I thought it was the man pages failing but setting the config to not install that didn't change anything. I guess I could have also told it not to build the docs but that doesn't solve the problem.


----------



## talsamon (Jul 21, 2015)

Have you try: `rm -rf` in the port and fetch it new?

(I have the same warning, but it installs fine).


----------



## drhowarddrfine (Jul 21, 2015)

It's been a long time since I've done that so I had to look up how to extract the port again. But that also failed in the same way.


----------



## drhowarddrfine (Jul 21, 2015)

From Googling around a bit, it seems this might have something to do with py27-sphinx which I recently updated, iirc.

EDIT: Now I'm really confused. I see py27-sphinx reference somewhere but there is no py27-sphinx; only py-sphinx.

EDIT: portmaster shows I have a py27-sphinx and py27-sphinx_rtd_theme installed but there is no such thing in ports! Only py-sphinx and py-sphinx_rtd_theme.

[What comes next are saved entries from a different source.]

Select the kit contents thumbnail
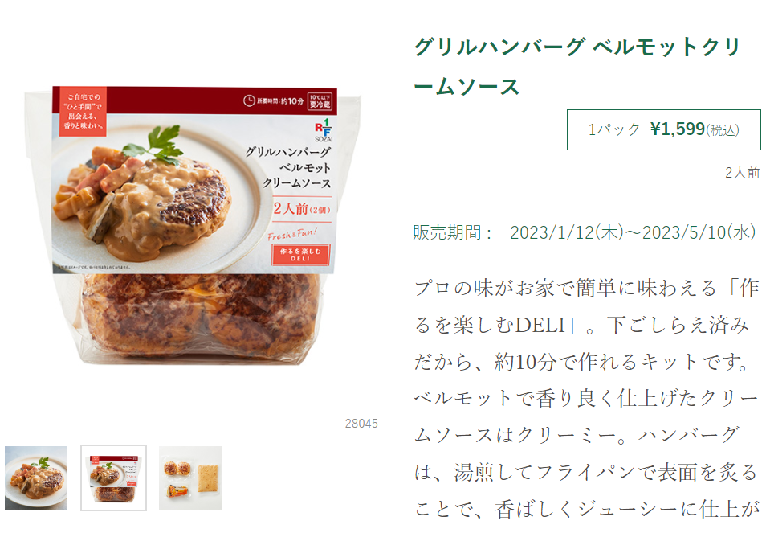 pos(190,478)
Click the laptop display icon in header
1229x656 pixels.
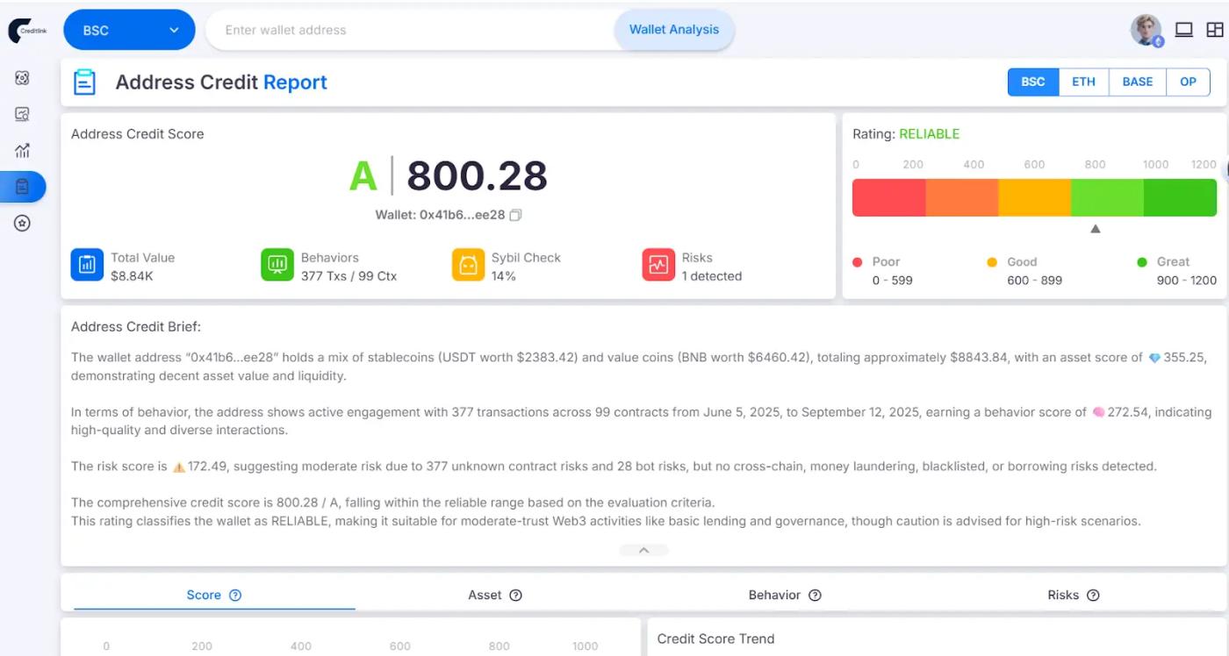(x=1184, y=30)
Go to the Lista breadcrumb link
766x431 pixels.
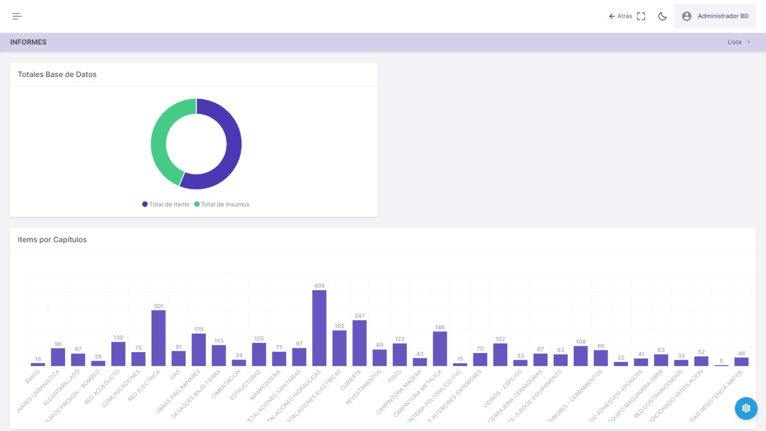[x=734, y=42]
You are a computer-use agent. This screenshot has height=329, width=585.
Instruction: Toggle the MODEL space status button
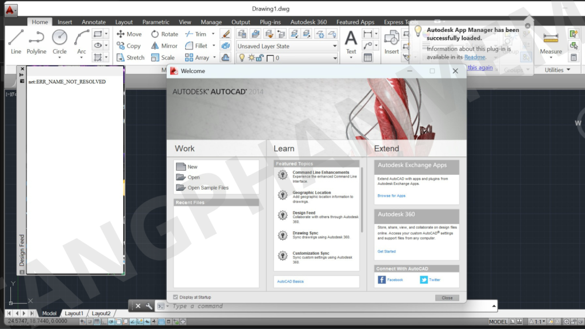coord(498,322)
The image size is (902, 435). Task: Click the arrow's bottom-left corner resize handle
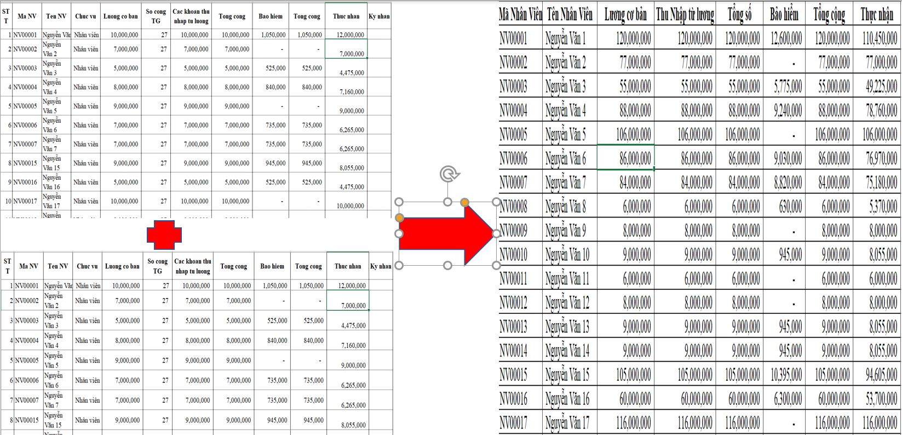(399, 266)
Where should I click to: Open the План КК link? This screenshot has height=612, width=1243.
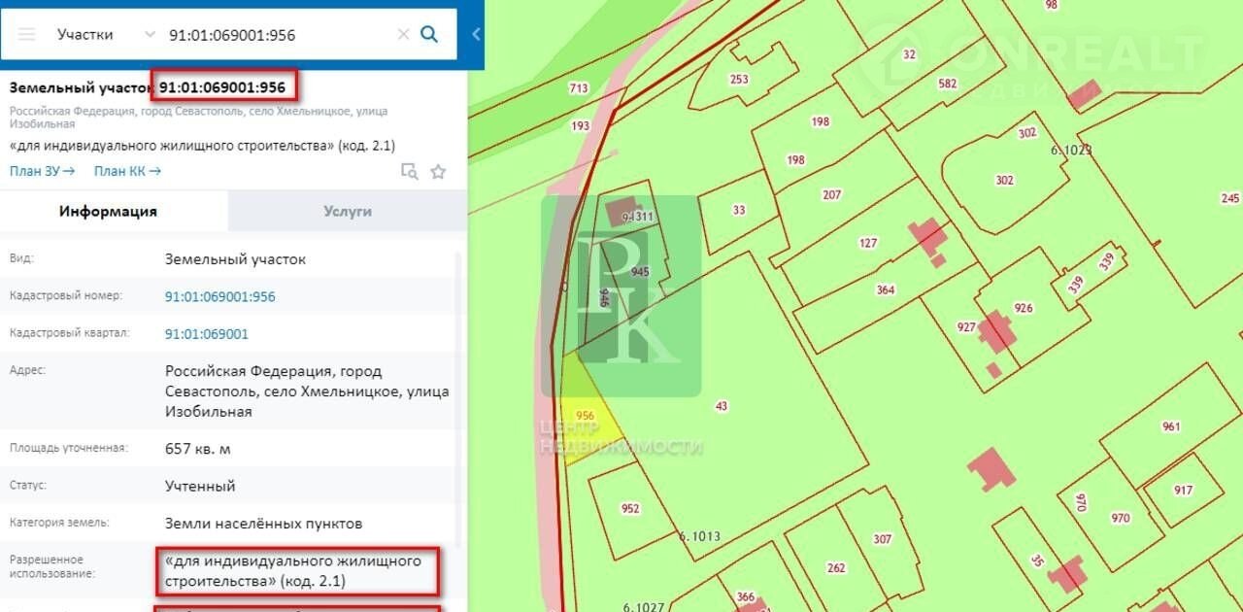pos(127,171)
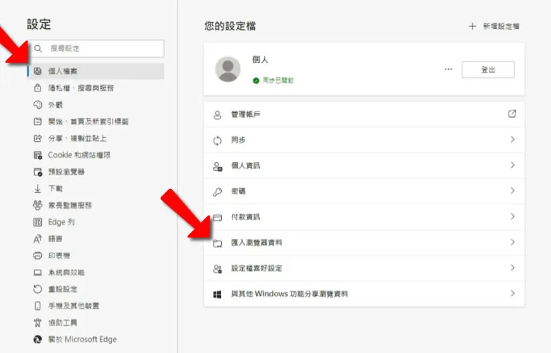551x353 pixels.
Task: Click the key icon beside 密碼
Action: [218, 192]
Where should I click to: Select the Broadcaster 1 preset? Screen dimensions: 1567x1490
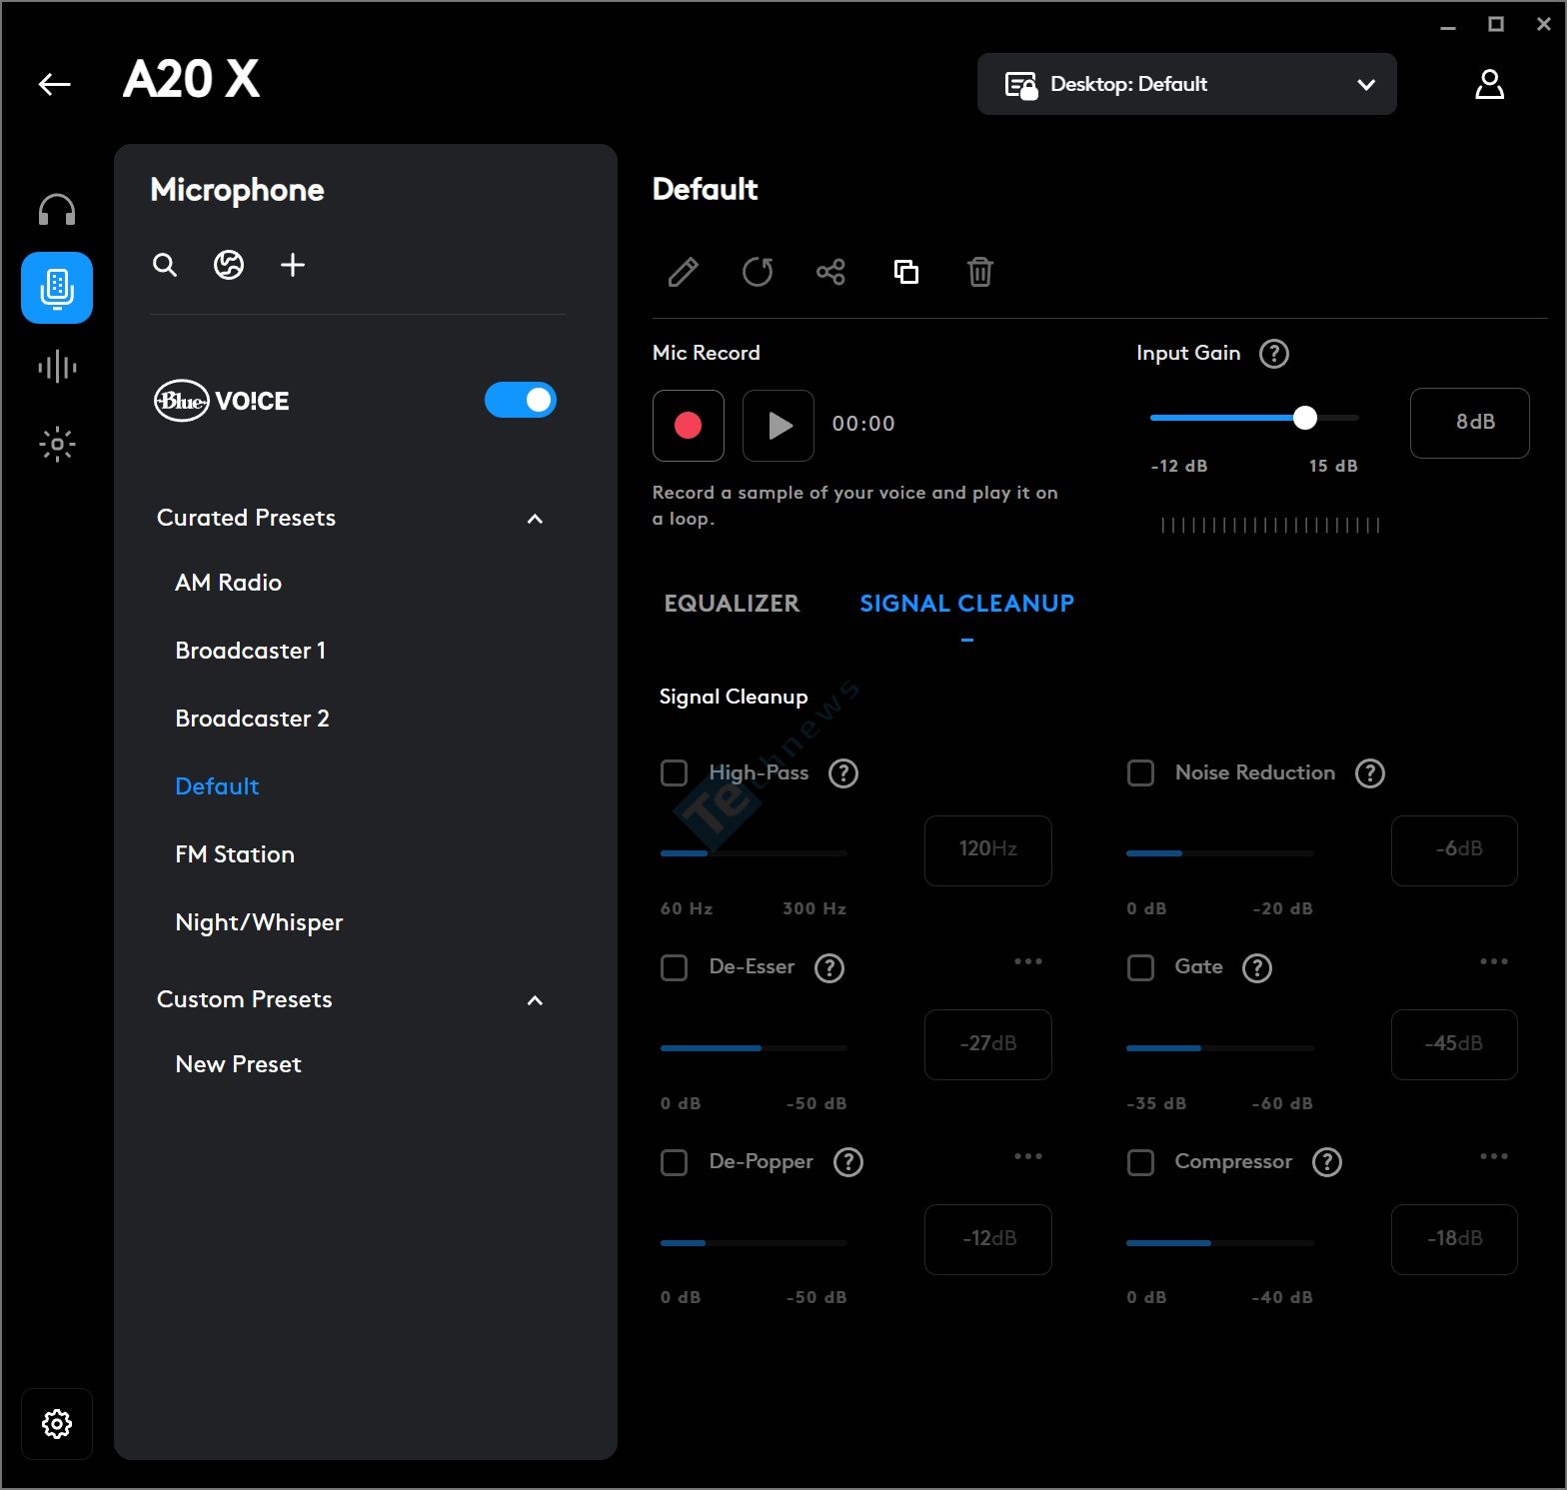[250, 651]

I have to run out for an hour or so but, unless someone has a better idea, I'll try uninstalling those and installing the py-* versions.


----------



## talsamon (Jul 21, 2015)

It is puzzling: `pkg info` only shows something if you use `pkg info py27-sphinx`. But the port is textproc/py-sphinx. If you look in the Makefile you will see it's the same version `pkg info` shows.

You can try it, but I don't believe it's caused by py27-sphinx or pyl27-numpy.


----------



## drhowarddrfine (Jul 21, 2015)

This might be the issue.

EDIT: I tried unchecking the config for docs and man pages but I keep getting "Options unchanged". Did `make rmconfig` but still can't set it.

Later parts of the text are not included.